Menurut penjelasan resmi dari Kementerian Keuangan, pembebasan kewajiban penempatan DHE bagi para eksportir yang berorientasi ke Tiongkok didasarkan pada beberapa pertimbangan strategis. Pertama, adanya hubungan kerja sama bilateral maupun multilateral yang telah disepakati bersama oleh kedua negara dalam berbagai bidang ekonomi dan perdagangan.

Kedua, besarnya nilai investasi yang saling terhubung antara Indonesia dan Tiongkok menjadi faktor penting dalam keputusan ini. Tiongkok merupakan salah satu investor terbesar di Indonesia, sehingga kemudahan dalam hal DHE SDA diharapkan dapat memperkuat hubungan ekonomi bilateral.

Langkah ini diharapkan dapat memperluas cakupan aturan sebelumnya dan memberikan kemudahan bagi pelaku usaha dalam melakukan ekspor ke negara-negara mitra yang telah dikecualikan dari kewajiban DHE SDA. Dengan demikian, eksportir Indonesia tidak perlu lagi menempatkan devisa hasil ekspor ke bank devisa untuk negara-negara yang termasuk dalam daftar pengecualian ini.

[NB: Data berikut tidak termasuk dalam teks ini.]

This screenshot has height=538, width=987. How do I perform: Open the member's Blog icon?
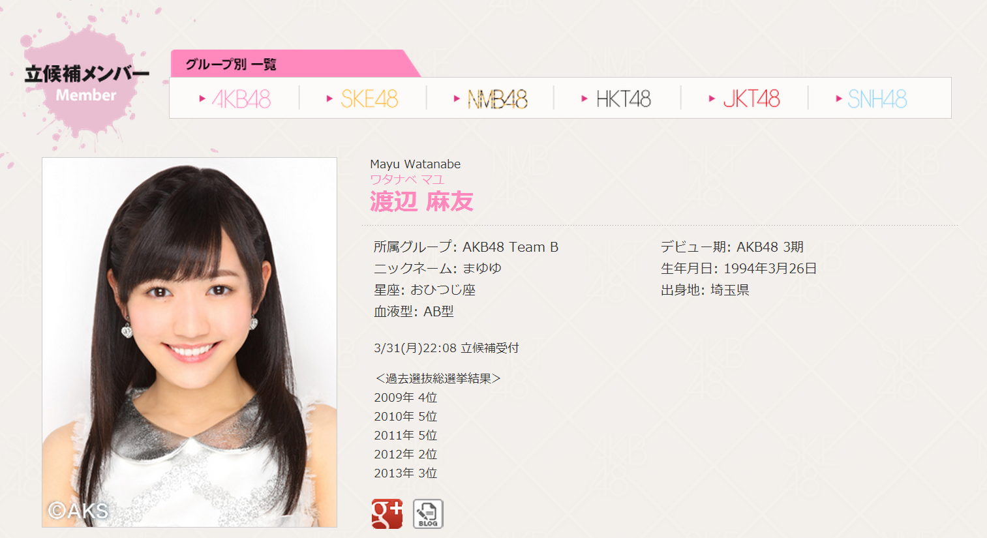point(428,514)
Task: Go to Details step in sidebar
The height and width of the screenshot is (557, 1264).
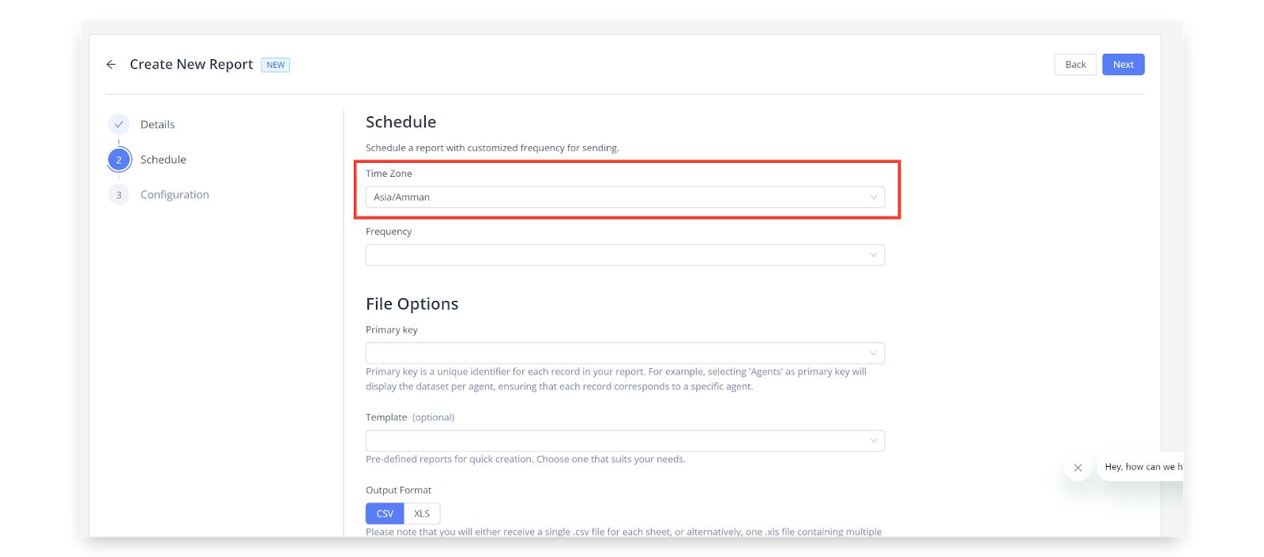Action: coord(157,125)
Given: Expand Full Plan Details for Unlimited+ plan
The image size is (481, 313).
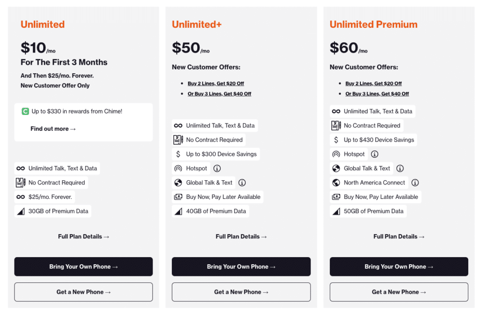Looking at the screenshot, I should point(241,237).
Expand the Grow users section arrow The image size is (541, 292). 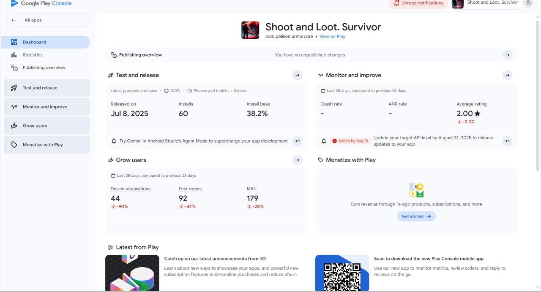point(297,160)
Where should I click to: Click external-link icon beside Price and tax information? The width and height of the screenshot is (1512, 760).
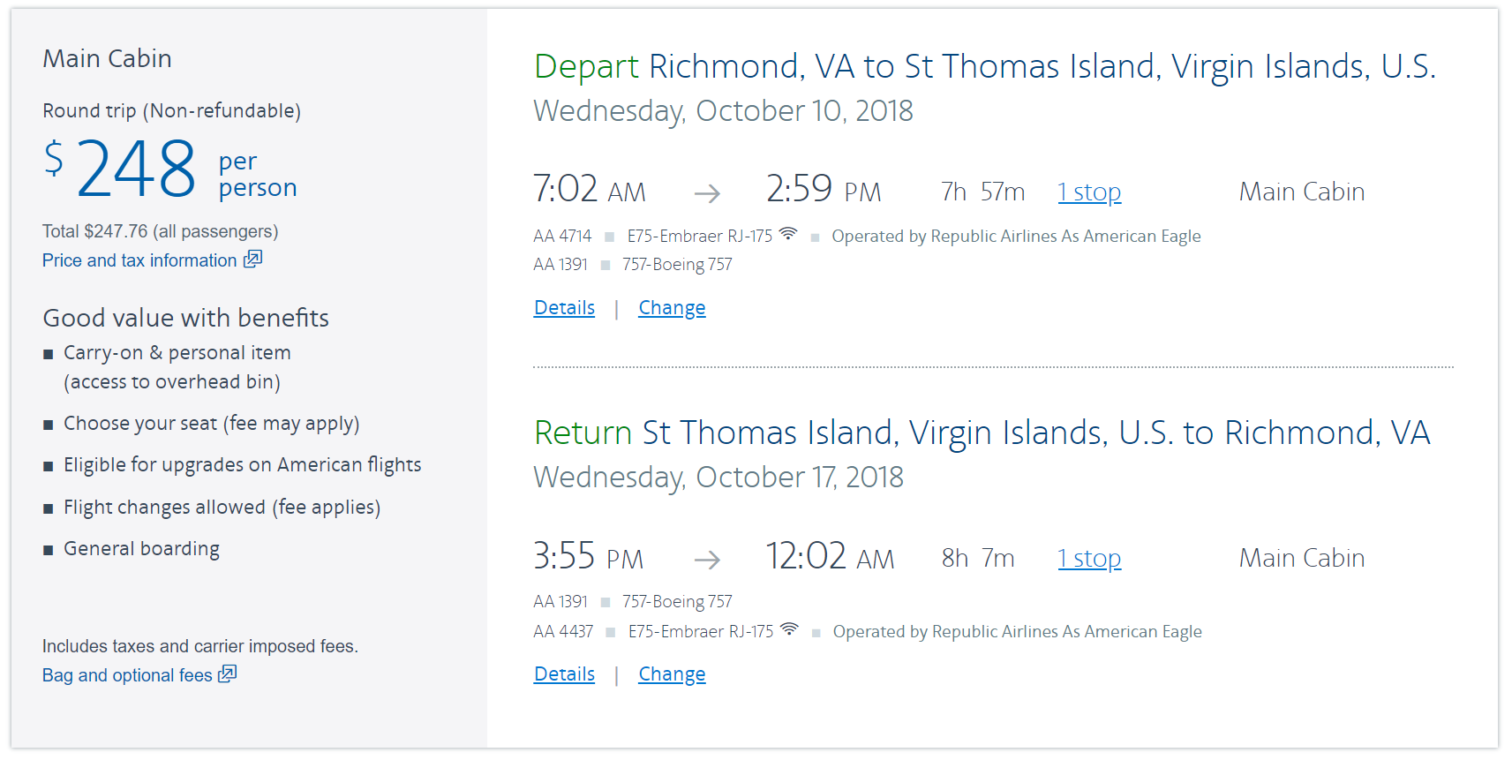253,260
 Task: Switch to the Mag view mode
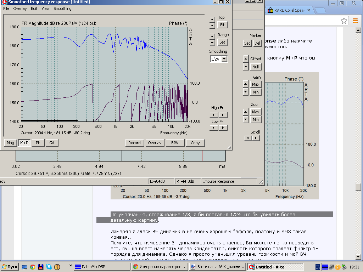click(x=11, y=143)
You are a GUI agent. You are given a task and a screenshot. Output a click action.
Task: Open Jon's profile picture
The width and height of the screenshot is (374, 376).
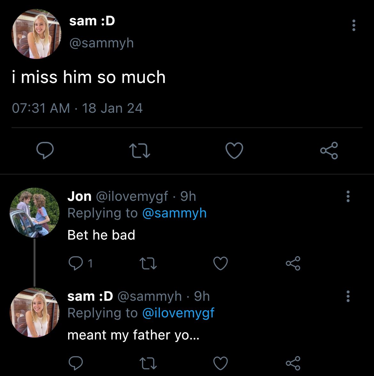[x=35, y=213]
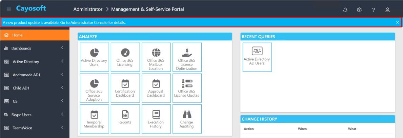Toggle the hamburger menu next to Cayosoft

click(x=9, y=9)
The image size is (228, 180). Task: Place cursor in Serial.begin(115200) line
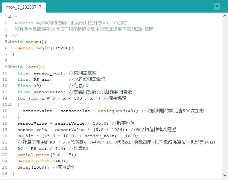[45, 48]
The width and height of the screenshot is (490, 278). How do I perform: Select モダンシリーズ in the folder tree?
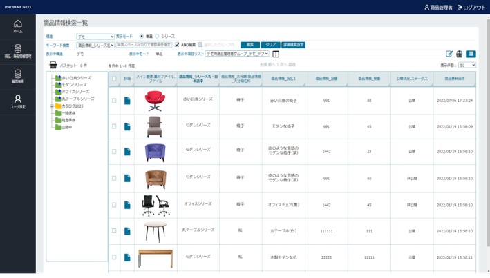[74, 85]
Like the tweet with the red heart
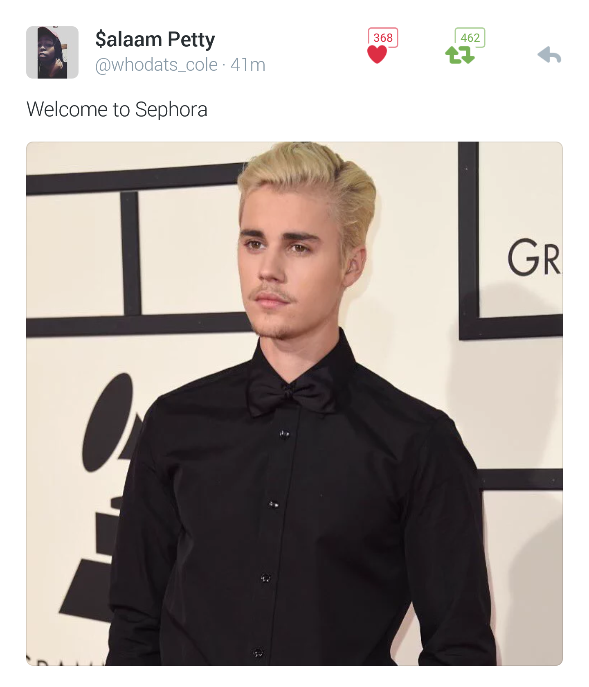The height and width of the screenshot is (687, 589). (377, 54)
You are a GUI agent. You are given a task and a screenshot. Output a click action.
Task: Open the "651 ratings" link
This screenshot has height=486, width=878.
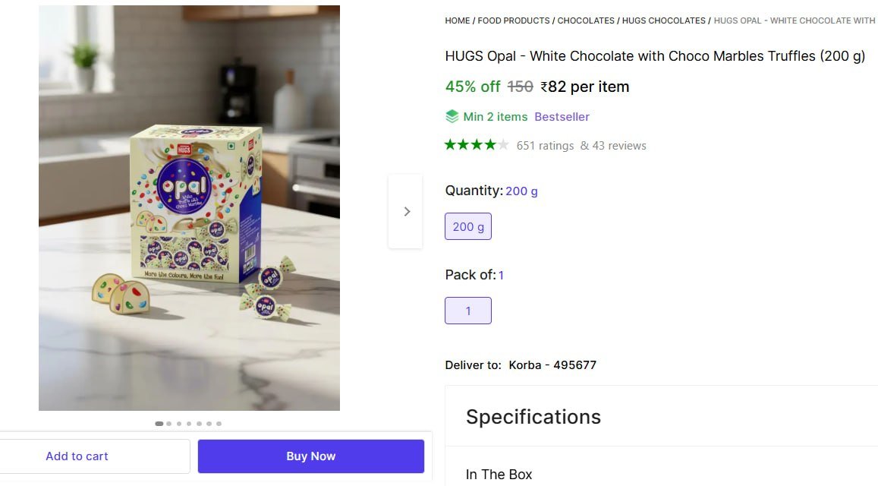[546, 145]
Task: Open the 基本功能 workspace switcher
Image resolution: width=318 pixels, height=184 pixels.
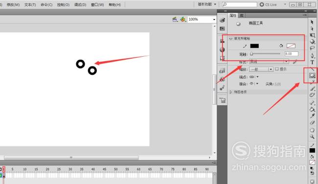Action: 206,4
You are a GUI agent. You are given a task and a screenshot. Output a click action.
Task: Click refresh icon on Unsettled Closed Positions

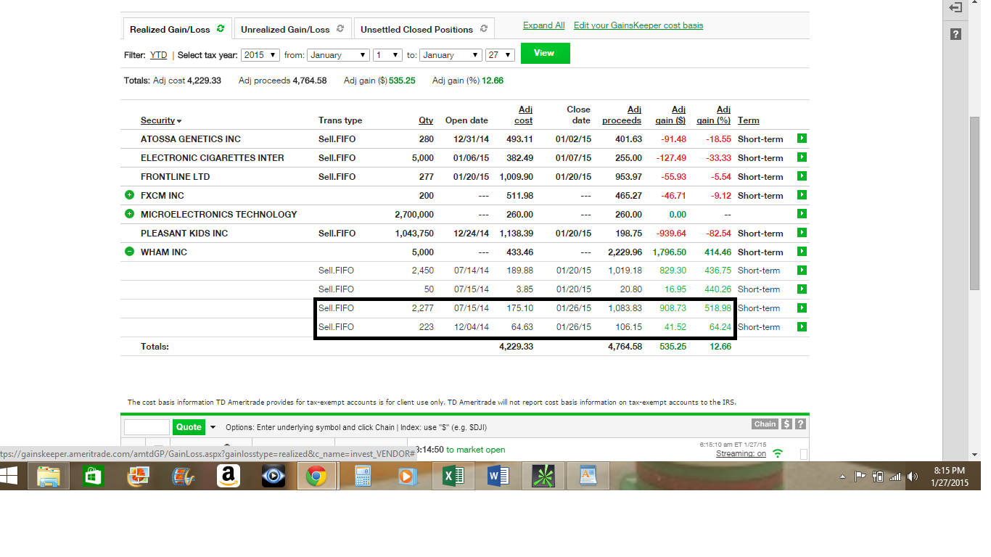(x=484, y=29)

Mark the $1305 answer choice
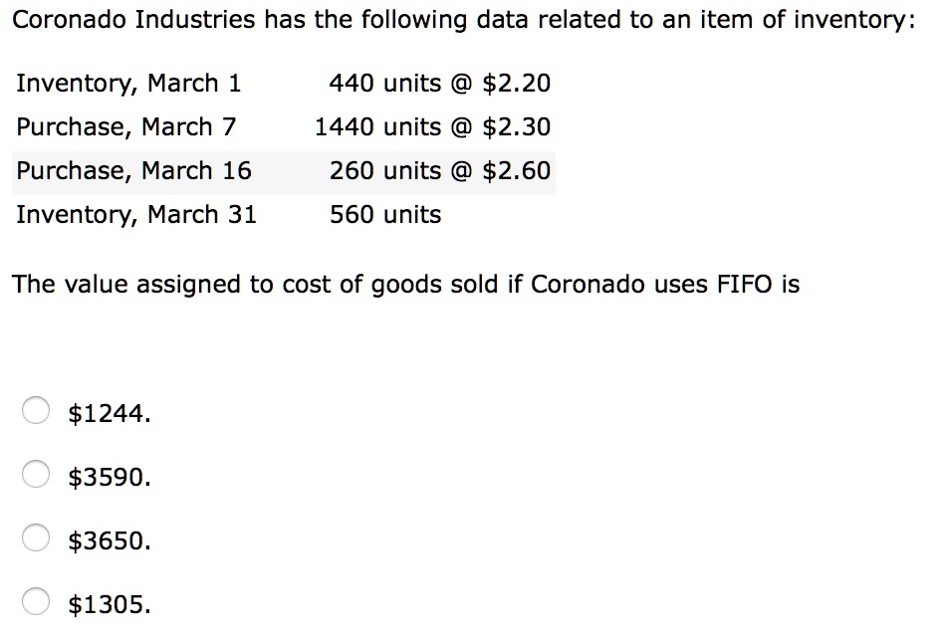tap(36, 601)
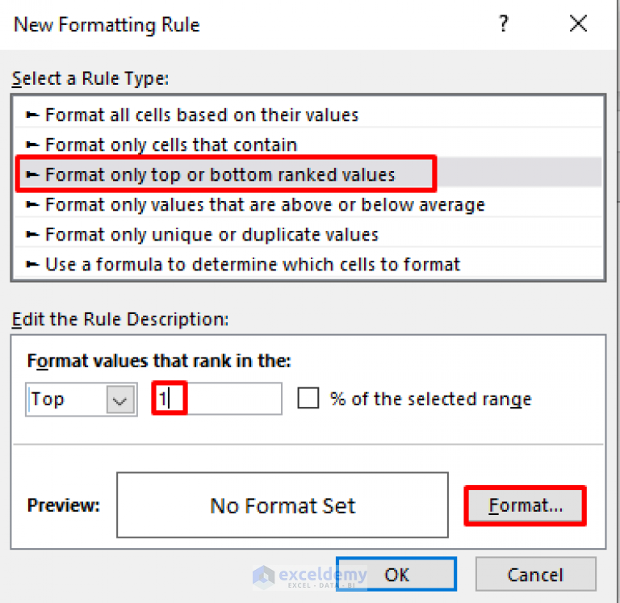Screen dimensions: 620x603
Task: Click arrow bullet beside 'Use a formula to determine'
Action: (x=32, y=264)
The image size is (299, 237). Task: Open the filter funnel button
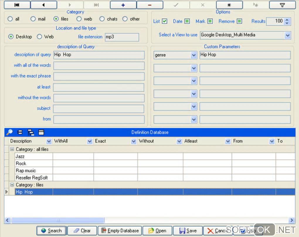click(282, 5)
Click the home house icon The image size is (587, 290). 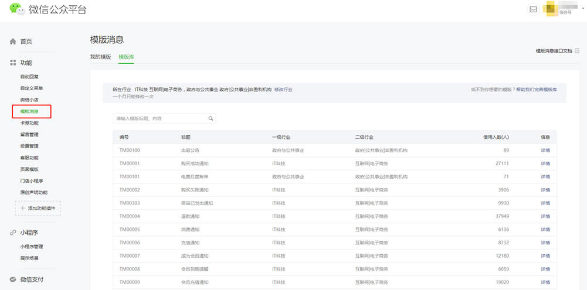point(13,42)
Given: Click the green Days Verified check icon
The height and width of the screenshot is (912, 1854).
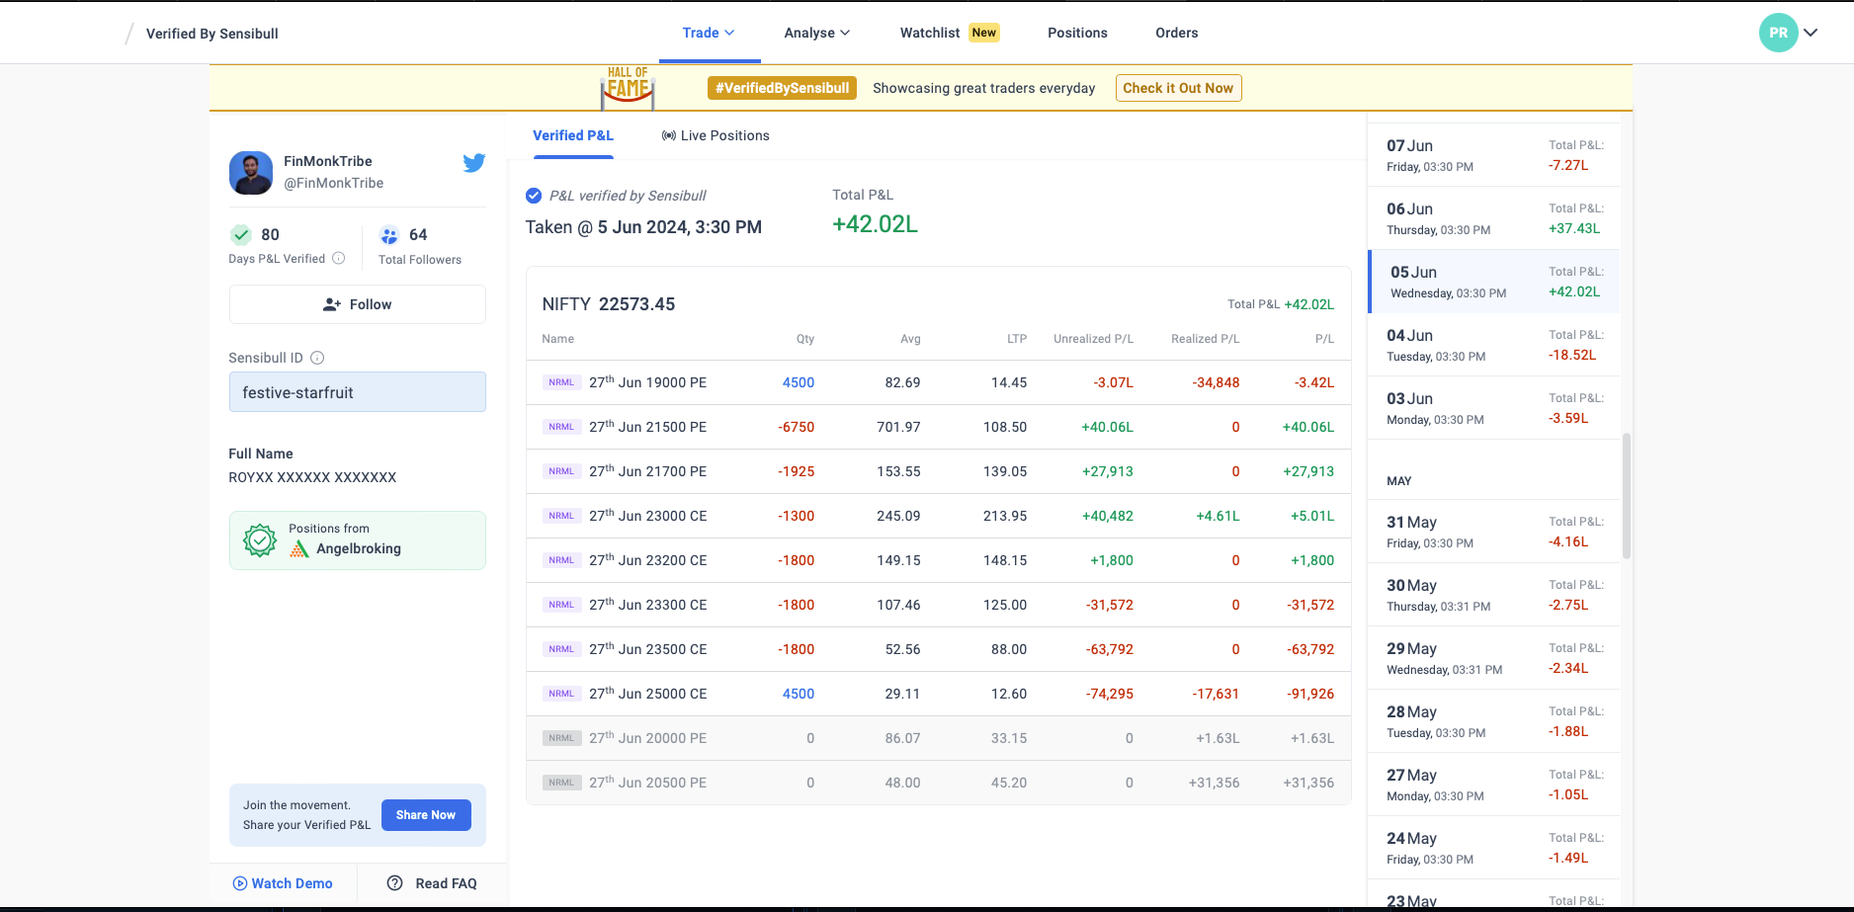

Pemerintah juga berharap kebijakan ini dapat meningkatkan volume ekspor Indonesia ke Tiongkok serta mendorong pertumbuhan ekonomi nasional. Para pelaku usaha diharapkan dapat memanfaatkan peluang ini untuk memperluas pasar dan meningkatkan daya saing produk Indonesia di tingkat internasional.